The dataset used for this project is available for download at:
https://drive.google.com/drive/folders/17MSYZFUf4wW66PDjhrJbN2y3JKXxlZHW?usp=sharing
RGB image using intensity as the instance ID and red channel, green channel and blue channel as class ID for ripe, unripe and partially ripe.
🟥 - Ripe
🟩 - Not Ripe
🟦 - Partially Ripe
Fine-tuning a pre-trained model such as Mask R-CNN seemed like an effective approach to detecting strawberries and their ripeness as it can use the segmentation training images to find the strawberries and classification information such as ripeness can then also be added to the model. The process used to fine-tune the model was taken from the tutorials on pytorch.org. Tensorflow's torchvision wants you to write the implementation for the Dataset and Dataloader class to handle the storing loading and transformation of the training and testing data.
The first step of the process was to configure _init_() function of the Dataset class so that it knows where all the images and information is stored. The next step is to configure the _getitem_() function so that the DataLoader Class can interpret it. The _getitem_() function loads in the files from the specified directories one by one. I decided to start with just the instance_segmentation files first and then use the instance+ripeness_segmentation files once that was up and working. From the mask image I calculated the bounding boxes for each strawberry by finding the min and max of every integer value on both axes. I count the number of unique values in the mask image and saves that that as the number of strawberries. The function then converts the boxes, masks, image_id and box_area to tensors. It performs transforms on the image to convert it from a PIL image to a tensor and if it is training data it randomly flips half of the images. This process happens every time an image from the Dataset is requested by the DataLoader in the training process.
The model is pre-trained on COCO, a popular object detection and segmentation dataset with over 80 object categories. It uses Fast R-CNN Predictor to predict the bounding boxes and Mask R-CNN to predict the mask.
The model was trained on the full 3000 images for 6 epochs and took about 4 hours and 36 minutes to complete on a GTX970 GPU. It was saved to a .pth file which is the file-type used by PyTorch to store the model weights. This file is 172MB in size
The model was evaluated on the test dataset for every epoch. The results from the final epoch are shown in Table X. The 5 test images provided on blackboard have also been tested and the results look good. The lack of segmentation or bounding box data for the test images unfortunately means the intersection over union (IoU) or the accuracy of the ripeness classification cannot be measured. However, from a qualitative perspective, the masks seems to impressively detect all the strawberries and draw accurate masks over them. The classification of ripe, unripe and partially ripe also appear as I would have expected.
Image 759 was the most impressive from the test data as it detected a tiny strawberry in the background not even 10x10 pixels, I hadn't noticed it was there until it was detected, so it has surpassed the ability of at least one human anyway. However, the mask result for this image does detect a false positive on the upper right hand side. I set the threshold for a positive detection at 0.5, and so with some more fine tuning on the test data perhaps a better threshold could be found.

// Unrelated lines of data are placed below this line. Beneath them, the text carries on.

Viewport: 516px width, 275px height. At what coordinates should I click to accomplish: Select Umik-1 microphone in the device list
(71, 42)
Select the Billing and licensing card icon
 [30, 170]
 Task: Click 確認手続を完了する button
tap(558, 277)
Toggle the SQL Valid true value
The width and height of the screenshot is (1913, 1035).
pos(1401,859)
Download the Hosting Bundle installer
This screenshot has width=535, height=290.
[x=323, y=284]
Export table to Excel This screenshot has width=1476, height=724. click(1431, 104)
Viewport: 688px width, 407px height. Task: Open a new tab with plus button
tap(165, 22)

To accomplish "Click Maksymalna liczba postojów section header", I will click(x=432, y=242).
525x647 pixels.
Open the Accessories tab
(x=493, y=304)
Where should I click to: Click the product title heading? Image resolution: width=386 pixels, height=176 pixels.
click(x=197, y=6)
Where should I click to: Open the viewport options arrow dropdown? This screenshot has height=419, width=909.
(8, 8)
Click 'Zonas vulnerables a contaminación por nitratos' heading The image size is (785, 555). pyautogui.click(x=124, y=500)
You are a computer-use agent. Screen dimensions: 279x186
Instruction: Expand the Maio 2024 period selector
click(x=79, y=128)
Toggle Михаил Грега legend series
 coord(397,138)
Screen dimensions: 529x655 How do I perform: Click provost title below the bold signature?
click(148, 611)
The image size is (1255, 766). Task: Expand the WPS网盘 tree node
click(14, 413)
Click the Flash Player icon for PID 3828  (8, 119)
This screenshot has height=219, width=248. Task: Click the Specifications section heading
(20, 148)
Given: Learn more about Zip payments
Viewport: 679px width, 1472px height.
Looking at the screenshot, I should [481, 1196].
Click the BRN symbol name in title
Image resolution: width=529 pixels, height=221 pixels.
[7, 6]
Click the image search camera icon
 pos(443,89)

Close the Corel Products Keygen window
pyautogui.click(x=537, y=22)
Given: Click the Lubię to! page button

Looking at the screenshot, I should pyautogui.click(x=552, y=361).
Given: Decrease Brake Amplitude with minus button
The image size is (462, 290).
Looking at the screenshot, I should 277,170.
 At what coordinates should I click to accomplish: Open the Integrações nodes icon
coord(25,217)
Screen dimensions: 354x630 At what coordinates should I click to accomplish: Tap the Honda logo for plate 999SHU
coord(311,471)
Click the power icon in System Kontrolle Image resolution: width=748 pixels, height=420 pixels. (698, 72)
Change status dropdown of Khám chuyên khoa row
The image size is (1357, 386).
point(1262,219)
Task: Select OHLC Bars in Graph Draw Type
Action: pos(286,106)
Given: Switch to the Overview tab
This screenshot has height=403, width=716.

I think one of the limitations of the models is that they might not transfer as well as expected to new images with new lighting and taken in different environments. Future work could involve training and testing the models on new strawberry datasets to test their capabilities and strengthen its performance. In conclusion I think the two models are very effective in their objective of detecting and classifying strawberries and their ripeness.